Article publié le 9 octobre 2013

Bien au-delà de l’institution et de la structure administrative, une collectivité est avant tout un ensemble d’individus qui travaillent ensemble. Ce groupe social développe des rites collectifs, une culture commune et un mode de fonctionnement qui lui est propre.

Or, l’environnement de la collectivité change en permanence et a un impact sur les membres du groupe : la réglementation évolue, les orientations politiques se définissent et des objectifs nouveaux apparaissent. Des outils et des technologies émergent et, avec elles, les méthodes de travail sont redéfinies. Autant de changements qui impactent les cadres territoriaux dans leurs pratiques professionnelles.

Réussir ses missions, s’intégrer, atteindre ses objectifs supposent de savoir s’adapter au changement et à l’environnement de la collectivité, savoir évoluer, développer ses compétences et apprendre.

Mais aussi « pouvoir », c’est-à-dire avoir les marges de manœuvre suffisantes et « vouloir » adhérer à la politique, aux orientations, partager une vision commune du poste et des missions et s’impliquer dans l’évolution de la collectivité. Autant de défis qui ne sont pas toujours simples à relever pour les cadres territoriaux. Auxquels s’ajoutent d’autres facteurs plus personnels, pathologies, problèmes interpersonnels, addictions ou fragilité dans la vie privée qui embarquent certains cadres dans une spirale de l’échec.

 

Quelles qu’en soient les raisons, la séparation constitue un échec.

 

Il se trouve alors parfois que l’autorité territoriale et la direction envisagent de se séparer d’un cadre qui ne répond plus aux attentes du management de la collectivité. Ce que cette DRH d’une ville de 20 000 habitants explique à propos d’un directeur financier encouragé à se mettre de façon active en recherche d’un autre poste : « Dès le début, nous avons constaté que ses compétences étaient limitées sur le poste.
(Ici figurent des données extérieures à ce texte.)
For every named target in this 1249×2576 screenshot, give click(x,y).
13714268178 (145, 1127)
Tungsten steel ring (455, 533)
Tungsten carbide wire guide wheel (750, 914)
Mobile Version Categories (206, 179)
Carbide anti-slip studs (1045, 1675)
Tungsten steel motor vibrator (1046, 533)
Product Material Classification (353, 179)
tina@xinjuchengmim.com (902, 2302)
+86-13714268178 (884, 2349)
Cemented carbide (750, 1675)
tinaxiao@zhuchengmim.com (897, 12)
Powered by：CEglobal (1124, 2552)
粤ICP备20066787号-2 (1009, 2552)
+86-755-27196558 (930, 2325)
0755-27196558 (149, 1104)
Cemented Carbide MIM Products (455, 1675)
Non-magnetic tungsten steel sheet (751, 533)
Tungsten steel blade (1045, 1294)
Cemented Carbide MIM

La majeure partie de ses missions était assurée par son adjointe et/ou par le DGS. Cela a généré un relationnel professionnel qui s’est dégradé avec la direction et rapidement, certains cadres n’ont pas été dupes de la situation. Il y a eu rupture de la confiance avec le DGS ».
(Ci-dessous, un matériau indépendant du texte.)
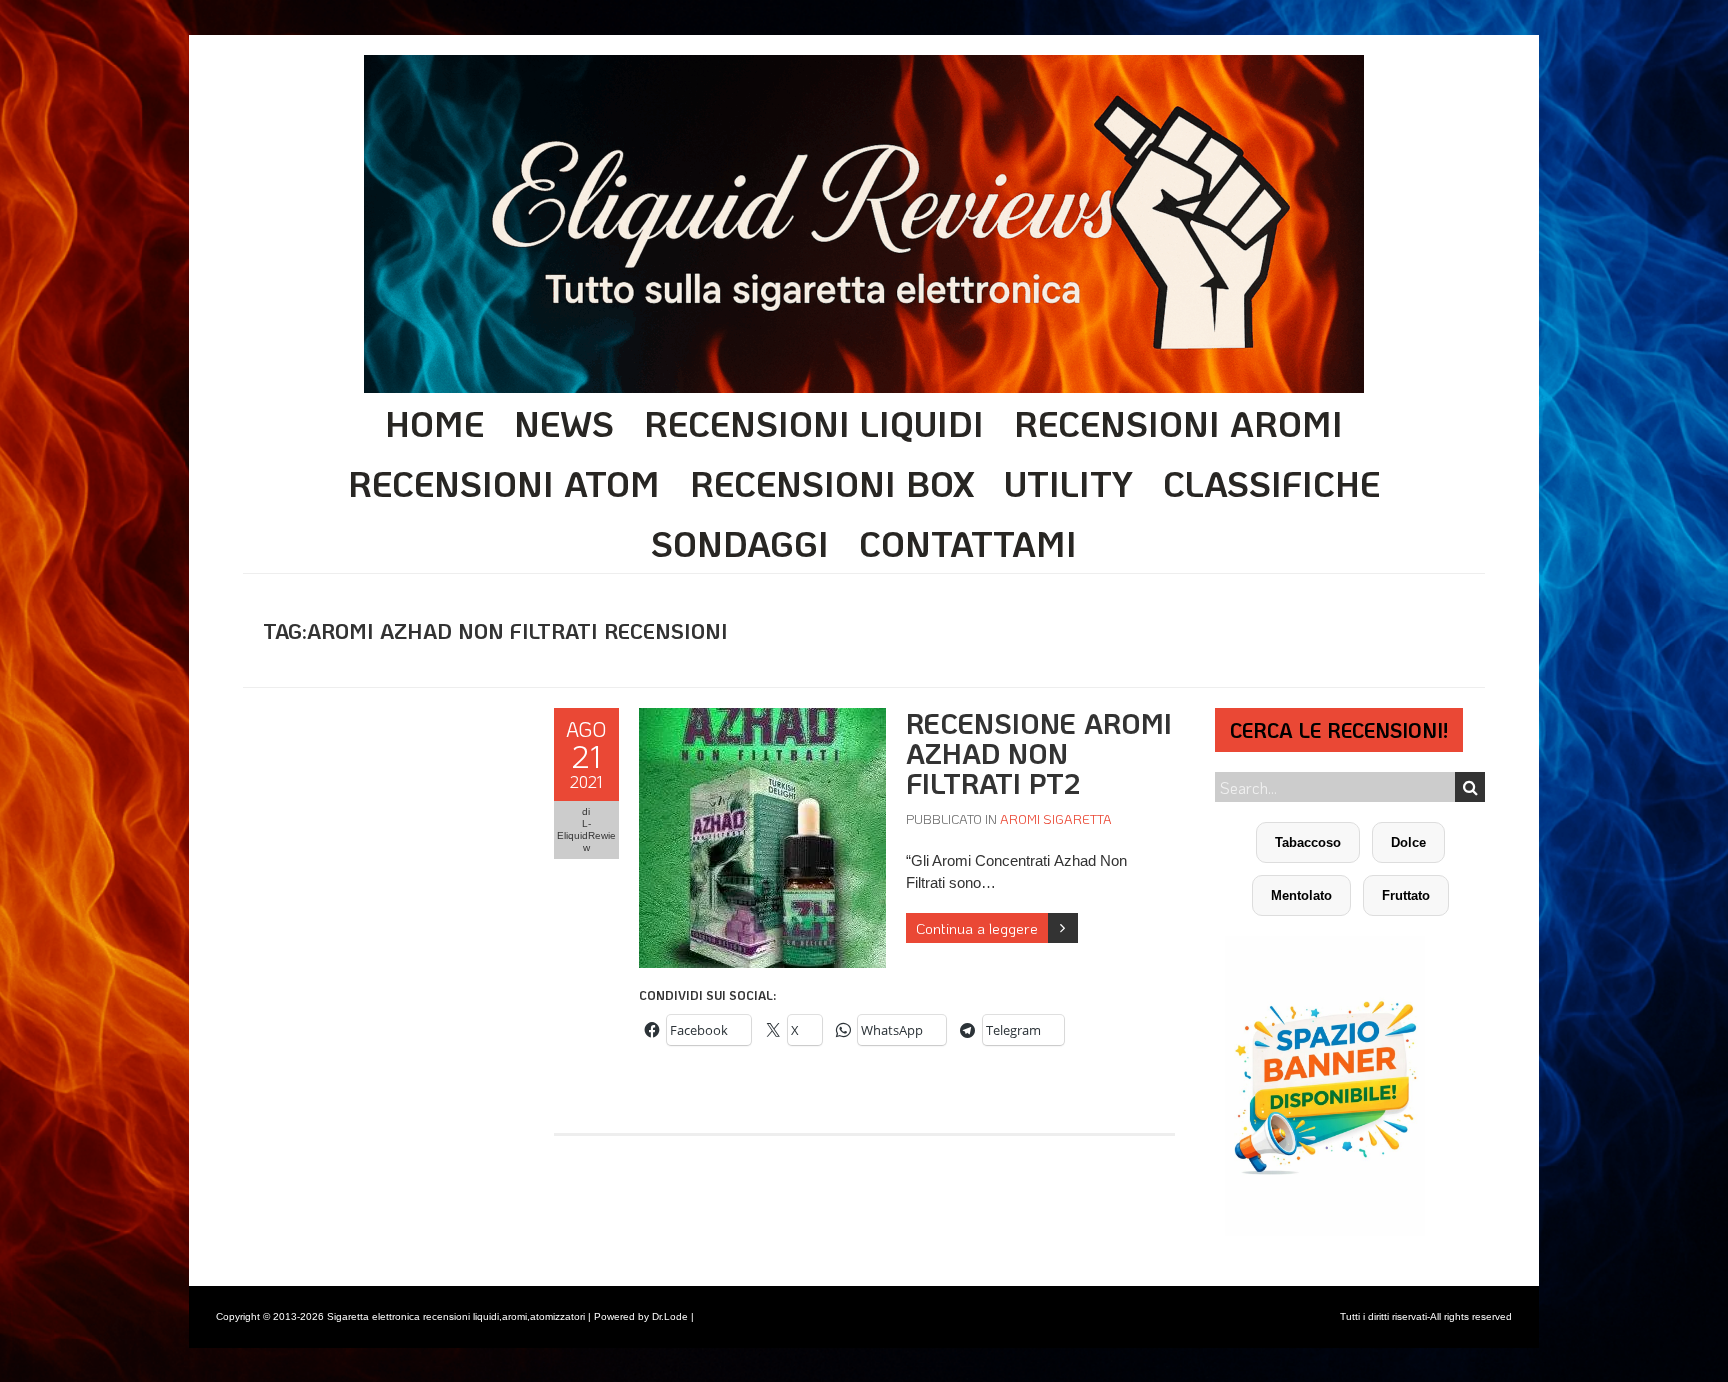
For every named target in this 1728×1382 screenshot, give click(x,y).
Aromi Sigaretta (1056, 818)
Décision violente car décision d’exclusion du groupe. On va alors demander à M. X, cadre territorial, d’aller voir ailleurs, supposant que le fait de remplacer une personne résoudra toutes les difficultés soulevées…

 

Décryptage d’une séparation annoncée

Parler de séparation fait immédiatement penser au couple. Et quelles qu’en soient les raisons, la séparation constitue un échec. Échec de la vie ensemble, échec dans la construction d’un foyer ou d’une famille. Idem en situation professionnelle.

Dans un premier cas, le cadre qui ne retrouve plus de motifs de satisfaction suffisants à son poste part de lui-même. Les facteurs de motivation intrinsèques (propres au poste, missions, activités, contenu de la mission) et/ou extrinsèques (qui entourent le poste comme l’évolution, le salaire, les conditions de travail) ne sont alors plus suffisants pour fidéliser l’agent qui a la capacité de changer de poste et d’employeur.
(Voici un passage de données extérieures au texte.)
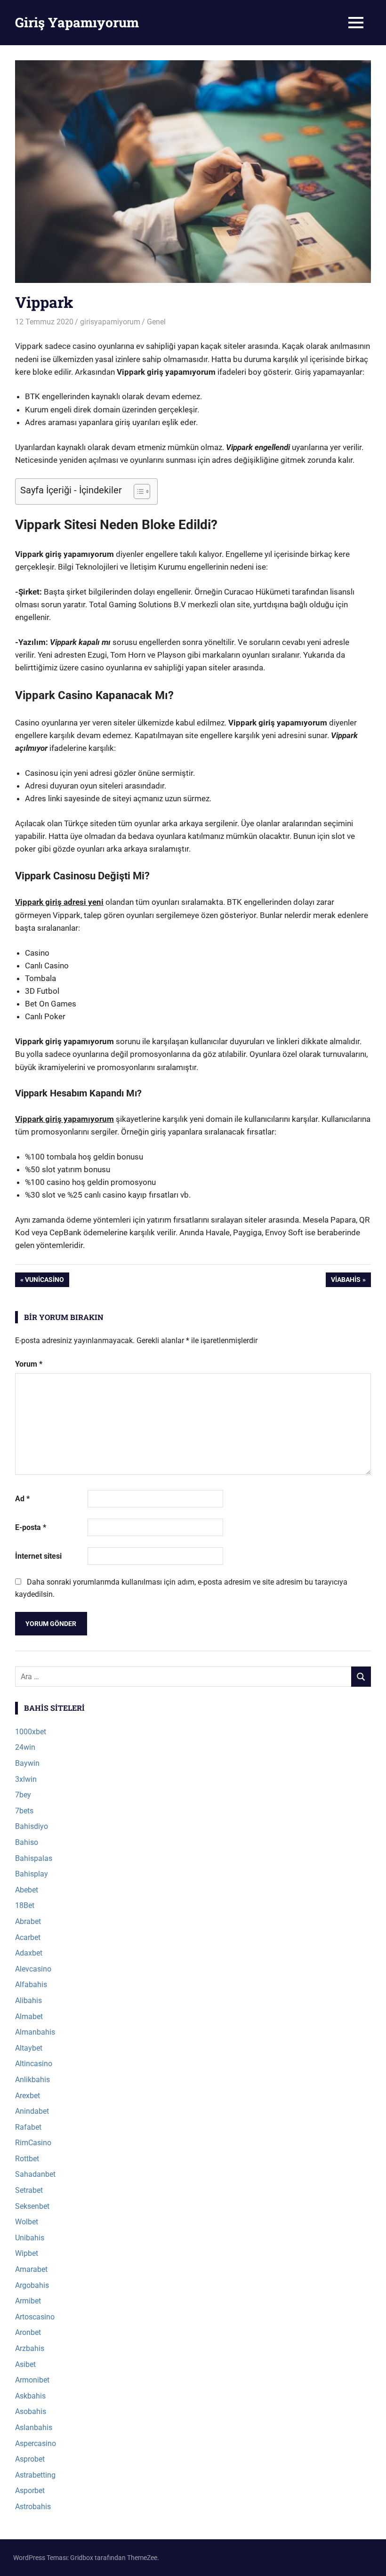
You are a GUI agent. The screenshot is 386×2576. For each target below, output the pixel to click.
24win (25, 1747)
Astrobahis (33, 2506)
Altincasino (33, 2063)
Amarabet (31, 2269)
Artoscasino (35, 2316)
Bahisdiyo (31, 1826)
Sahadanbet (35, 2174)
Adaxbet (28, 1952)
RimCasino (33, 2142)
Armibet (28, 2300)
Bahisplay (31, 1873)
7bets (24, 1810)
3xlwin (26, 1779)
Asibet (25, 2364)
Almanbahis (35, 2032)
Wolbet (26, 2221)
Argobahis (32, 2285)
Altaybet (28, 2048)
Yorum (28, 1364)
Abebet (26, 1889)
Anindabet (32, 2111)
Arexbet (27, 2095)
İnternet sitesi (38, 1556)
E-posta (30, 1527)
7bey (23, 1794)
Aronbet (28, 2332)
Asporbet (30, 2490)
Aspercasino (35, 2443)
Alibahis (28, 2000)
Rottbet (27, 2158)
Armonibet (32, 2379)
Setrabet (29, 2190)
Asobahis (30, 2411)
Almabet (29, 2016)
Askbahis (30, 2395)
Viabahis (345, 1281)
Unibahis (29, 2237)
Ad (22, 1498)
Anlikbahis (32, 2079)
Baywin (27, 1763)
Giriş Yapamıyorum (77, 22)
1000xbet (30, 1731)
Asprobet (30, 2459)
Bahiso (26, 1842)
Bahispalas (33, 1858)
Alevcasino (33, 1968)
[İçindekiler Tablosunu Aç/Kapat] (137, 491)
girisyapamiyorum (110, 321)
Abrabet (28, 1921)
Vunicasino (44, 1281)
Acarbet (27, 1937)
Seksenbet (32, 2206)
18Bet (24, 1905)
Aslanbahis (33, 2427)
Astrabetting (35, 2475)
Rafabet (28, 2127)
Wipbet (26, 2253)
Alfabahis (31, 1984)
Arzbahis (29, 2348)
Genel (156, 321)
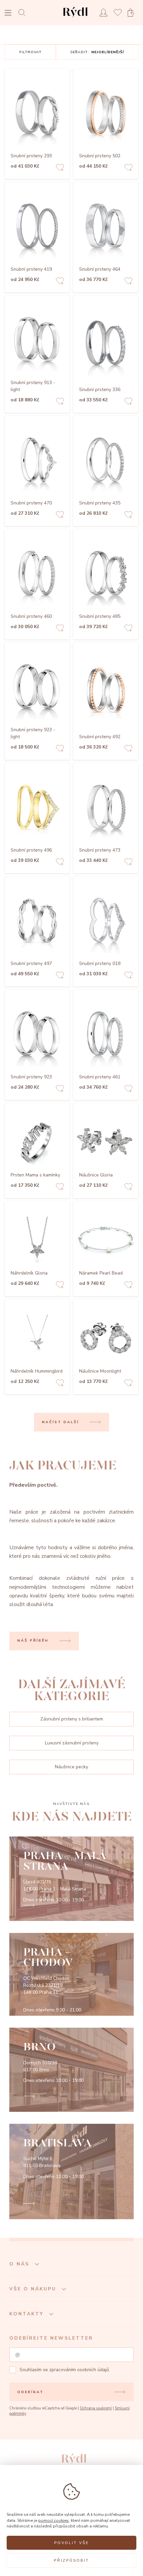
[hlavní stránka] (75, 18)
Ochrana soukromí (96, 2408)
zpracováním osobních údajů (79, 2370)
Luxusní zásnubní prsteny (71, 1743)
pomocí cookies (53, 2520)
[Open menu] (8, 13)
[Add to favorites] (60, 168)
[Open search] (23, 12)
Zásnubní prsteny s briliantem (71, 1719)
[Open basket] (133, 13)
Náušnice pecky (71, 1767)
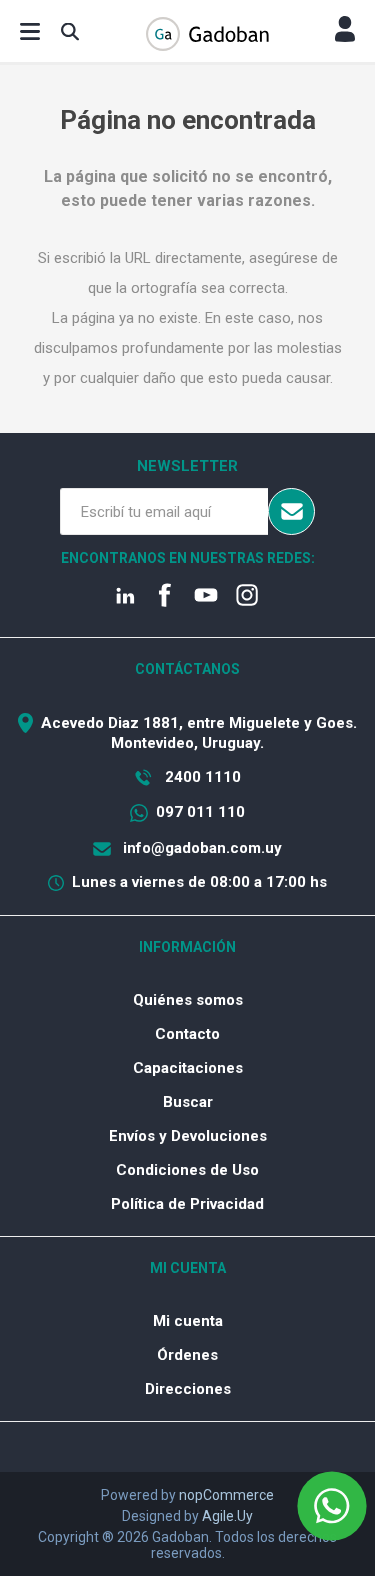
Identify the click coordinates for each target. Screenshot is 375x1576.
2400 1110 (201, 777)
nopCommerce (226, 1495)
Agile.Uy (227, 1516)
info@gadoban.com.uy (200, 848)
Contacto (187, 1034)
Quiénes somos (188, 1000)
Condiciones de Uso (187, 1170)
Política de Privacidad (187, 1204)
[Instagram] (249, 597)
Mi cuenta (188, 1321)
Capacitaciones (188, 1068)
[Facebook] (167, 597)
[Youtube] (208, 597)
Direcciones (188, 1389)
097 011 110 (200, 812)
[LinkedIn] (126, 597)
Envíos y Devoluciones (188, 1136)
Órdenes (187, 1355)
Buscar (188, 1102)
Dans un second cas, c’est la collectivité qui estime nécessaire de se séparer du cadre pour les raisons évoquées plus haut. La faute est alors souvent reportée sur l’agent en question qui n’a pas réussi à s’intégrer, à s’adapter, ou à manager son équipe/ses projets… Il y aussi l’« erreur de casting » souvent évoquée pour rappeler que le recrutement n’est pas une science exacte et que l’on a pu se tromper dans un choix sans pour autant porter une véritable analyse sur les raisons de l’échec.

 

Préserver l’individu, même dans des situations aussi difficiles doit être un objectif

 

Il apparaît souvent réducteur voire injuste de faire porter l’intégralité des maux reprochés sur les épaules du cadre incriminé. La séparation est le constat d’échecs partagés à tous les niveaux. Échec du cadre à se mobiliser, à répondre aux attentes, à s’adapter, à adopter le bon positionnement en adéquation avec la culture… soit.

Mais aussi échec du management qui a peut-être mal défini ses attentes au moment du recrutement : peut-on reprocher à un jeune diplômé son inexpérience dans le métier et son manque d’autonomie ? Échec également dans la résolution de conflits ou de tensions : la situation dans l’équipe est tellement dégradée que la seule solution est d’envisager le départ du chef de service. Mais quelles actions ont été portées auparavant pour désamorcer les tensions, aider le manager et engager une médiation ?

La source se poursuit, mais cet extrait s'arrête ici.